ACTION ITEM
Across all the records, filter for lines with the word "will" and copy them.

EXERCISE MATERIAL
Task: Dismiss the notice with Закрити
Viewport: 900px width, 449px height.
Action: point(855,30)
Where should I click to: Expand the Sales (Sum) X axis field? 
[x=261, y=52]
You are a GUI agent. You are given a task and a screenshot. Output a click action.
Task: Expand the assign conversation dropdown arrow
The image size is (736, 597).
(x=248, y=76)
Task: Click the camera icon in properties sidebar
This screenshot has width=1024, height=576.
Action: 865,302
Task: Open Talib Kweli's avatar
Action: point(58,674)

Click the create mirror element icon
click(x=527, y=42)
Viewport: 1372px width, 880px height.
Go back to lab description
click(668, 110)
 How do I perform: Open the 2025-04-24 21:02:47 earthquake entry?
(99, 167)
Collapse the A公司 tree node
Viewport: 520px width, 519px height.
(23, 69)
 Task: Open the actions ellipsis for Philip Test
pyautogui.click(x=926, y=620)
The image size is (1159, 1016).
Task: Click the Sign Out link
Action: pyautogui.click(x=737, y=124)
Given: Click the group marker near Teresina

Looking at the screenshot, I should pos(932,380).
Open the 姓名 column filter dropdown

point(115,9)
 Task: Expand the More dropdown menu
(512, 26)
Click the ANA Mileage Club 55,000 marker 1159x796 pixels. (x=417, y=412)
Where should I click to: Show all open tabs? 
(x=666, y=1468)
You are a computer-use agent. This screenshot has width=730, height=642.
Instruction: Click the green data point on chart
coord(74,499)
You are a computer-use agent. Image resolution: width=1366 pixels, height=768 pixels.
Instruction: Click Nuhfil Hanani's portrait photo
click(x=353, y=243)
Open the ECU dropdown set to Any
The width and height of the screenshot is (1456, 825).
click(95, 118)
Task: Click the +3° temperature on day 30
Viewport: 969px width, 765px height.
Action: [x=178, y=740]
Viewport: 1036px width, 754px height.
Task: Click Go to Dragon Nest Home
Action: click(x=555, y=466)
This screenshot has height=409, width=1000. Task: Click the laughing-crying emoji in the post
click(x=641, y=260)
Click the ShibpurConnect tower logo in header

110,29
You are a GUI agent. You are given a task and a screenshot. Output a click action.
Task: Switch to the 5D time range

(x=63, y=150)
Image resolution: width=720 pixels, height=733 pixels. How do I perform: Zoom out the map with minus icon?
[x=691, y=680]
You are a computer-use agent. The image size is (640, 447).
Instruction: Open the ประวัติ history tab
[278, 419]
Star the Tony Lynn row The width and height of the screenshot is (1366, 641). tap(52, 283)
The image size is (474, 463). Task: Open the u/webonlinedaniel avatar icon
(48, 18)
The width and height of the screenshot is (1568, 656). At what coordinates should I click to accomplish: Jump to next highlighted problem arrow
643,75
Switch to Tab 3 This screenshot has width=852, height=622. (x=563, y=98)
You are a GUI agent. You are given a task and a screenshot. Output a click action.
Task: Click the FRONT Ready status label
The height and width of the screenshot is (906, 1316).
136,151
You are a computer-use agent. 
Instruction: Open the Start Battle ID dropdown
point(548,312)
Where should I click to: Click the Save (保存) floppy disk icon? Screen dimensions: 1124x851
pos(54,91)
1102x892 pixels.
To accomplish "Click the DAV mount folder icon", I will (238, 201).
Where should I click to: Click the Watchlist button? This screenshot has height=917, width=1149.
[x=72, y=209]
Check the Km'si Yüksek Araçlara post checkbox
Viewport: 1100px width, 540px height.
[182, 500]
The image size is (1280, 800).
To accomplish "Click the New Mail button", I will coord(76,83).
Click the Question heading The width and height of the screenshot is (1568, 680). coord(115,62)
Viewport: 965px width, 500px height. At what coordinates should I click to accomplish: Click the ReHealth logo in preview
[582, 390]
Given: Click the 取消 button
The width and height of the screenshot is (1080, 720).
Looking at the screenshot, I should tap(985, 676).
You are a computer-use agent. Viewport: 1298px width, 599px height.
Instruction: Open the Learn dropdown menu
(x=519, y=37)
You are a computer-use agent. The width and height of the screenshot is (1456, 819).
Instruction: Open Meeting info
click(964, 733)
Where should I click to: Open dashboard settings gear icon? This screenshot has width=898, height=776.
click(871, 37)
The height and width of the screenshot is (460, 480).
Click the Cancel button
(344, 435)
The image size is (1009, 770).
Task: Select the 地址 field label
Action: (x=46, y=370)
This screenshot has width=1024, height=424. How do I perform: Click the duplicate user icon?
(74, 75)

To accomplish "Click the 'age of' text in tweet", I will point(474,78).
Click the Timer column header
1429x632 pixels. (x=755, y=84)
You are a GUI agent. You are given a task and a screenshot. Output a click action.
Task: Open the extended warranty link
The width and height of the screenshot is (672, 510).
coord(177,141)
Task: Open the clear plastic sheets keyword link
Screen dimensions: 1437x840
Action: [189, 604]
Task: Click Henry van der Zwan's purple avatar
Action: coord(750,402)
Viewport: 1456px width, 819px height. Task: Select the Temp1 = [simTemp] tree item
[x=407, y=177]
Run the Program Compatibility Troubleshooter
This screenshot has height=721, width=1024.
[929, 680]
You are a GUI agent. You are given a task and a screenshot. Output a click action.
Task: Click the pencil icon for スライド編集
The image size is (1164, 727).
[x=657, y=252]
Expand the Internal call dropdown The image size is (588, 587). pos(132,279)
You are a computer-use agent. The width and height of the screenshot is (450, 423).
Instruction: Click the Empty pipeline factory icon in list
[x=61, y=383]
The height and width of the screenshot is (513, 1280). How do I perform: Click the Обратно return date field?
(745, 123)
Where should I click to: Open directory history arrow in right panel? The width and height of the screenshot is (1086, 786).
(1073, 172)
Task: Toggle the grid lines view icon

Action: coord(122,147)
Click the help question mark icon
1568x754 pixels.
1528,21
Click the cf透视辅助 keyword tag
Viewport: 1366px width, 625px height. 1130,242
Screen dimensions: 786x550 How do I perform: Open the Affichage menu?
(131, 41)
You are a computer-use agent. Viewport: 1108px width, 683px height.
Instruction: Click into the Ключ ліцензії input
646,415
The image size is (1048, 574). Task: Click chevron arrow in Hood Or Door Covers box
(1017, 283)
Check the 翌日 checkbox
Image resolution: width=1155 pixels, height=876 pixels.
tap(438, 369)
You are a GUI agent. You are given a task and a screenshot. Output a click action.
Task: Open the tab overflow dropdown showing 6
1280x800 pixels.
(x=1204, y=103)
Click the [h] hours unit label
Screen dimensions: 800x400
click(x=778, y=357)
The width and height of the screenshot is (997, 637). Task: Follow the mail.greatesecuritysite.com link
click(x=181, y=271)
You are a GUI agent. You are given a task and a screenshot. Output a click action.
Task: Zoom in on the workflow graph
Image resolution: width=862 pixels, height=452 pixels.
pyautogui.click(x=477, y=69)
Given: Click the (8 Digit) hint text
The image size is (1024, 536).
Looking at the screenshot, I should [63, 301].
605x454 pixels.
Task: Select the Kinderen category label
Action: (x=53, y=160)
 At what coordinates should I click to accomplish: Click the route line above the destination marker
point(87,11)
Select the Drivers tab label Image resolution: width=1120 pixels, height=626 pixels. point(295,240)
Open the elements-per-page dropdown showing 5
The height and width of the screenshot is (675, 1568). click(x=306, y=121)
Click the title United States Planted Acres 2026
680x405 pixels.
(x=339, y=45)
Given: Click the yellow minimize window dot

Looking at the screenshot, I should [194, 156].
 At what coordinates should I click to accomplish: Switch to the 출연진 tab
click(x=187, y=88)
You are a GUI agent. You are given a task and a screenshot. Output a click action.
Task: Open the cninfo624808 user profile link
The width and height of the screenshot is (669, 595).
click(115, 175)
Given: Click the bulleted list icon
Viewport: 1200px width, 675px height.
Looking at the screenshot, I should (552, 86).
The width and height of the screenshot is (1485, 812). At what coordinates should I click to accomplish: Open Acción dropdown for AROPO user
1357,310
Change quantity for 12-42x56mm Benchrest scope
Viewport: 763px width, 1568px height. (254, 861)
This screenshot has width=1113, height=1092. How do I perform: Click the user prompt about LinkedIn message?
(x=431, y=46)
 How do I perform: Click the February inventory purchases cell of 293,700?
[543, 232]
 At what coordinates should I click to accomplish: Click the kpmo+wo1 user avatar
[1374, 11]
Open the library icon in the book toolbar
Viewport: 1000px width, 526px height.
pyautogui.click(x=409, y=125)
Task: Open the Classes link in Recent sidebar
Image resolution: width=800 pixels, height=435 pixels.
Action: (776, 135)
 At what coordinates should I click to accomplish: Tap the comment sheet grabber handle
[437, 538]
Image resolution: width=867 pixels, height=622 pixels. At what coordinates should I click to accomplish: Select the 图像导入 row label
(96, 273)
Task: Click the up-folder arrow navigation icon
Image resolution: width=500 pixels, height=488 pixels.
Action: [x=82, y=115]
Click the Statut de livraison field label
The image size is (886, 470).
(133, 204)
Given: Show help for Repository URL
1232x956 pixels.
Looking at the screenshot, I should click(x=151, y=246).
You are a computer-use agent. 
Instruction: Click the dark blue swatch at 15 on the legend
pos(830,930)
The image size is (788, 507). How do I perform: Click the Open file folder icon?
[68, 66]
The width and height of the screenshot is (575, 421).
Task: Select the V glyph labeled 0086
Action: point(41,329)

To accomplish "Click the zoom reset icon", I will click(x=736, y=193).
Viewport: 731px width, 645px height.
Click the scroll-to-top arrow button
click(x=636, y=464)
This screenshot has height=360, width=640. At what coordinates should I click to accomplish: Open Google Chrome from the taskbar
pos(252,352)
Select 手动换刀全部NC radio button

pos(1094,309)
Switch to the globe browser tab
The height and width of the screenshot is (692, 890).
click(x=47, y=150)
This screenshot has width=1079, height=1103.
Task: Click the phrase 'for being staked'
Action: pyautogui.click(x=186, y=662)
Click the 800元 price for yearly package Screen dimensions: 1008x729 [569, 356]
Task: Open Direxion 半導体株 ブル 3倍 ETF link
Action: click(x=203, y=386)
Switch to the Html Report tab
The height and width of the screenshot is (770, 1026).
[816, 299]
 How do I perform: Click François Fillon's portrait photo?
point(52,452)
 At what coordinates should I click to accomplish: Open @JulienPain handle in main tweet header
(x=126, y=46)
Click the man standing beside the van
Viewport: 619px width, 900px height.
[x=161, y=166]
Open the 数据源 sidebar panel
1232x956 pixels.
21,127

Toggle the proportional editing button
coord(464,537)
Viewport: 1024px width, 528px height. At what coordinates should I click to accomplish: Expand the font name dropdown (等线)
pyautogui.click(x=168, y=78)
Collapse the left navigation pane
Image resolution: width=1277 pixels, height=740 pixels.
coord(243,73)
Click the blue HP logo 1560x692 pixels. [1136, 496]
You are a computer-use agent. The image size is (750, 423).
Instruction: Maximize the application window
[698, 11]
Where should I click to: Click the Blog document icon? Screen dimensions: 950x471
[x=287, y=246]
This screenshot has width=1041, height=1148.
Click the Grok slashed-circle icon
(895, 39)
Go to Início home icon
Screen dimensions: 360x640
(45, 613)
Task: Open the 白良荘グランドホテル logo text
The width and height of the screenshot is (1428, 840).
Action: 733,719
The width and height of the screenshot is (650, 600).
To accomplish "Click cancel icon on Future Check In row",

RESPONSE BELOW
To accomplish "Click the DAV mount folder icon", I will (238, 201).
To accomplish "Click the New Mail button", I will coord(76,83).
To accomplish "Click the 'age of' text in tweet", I will point(474,78).
To accomplish "Click the zoom reset icon", I will click(x=736, y=193).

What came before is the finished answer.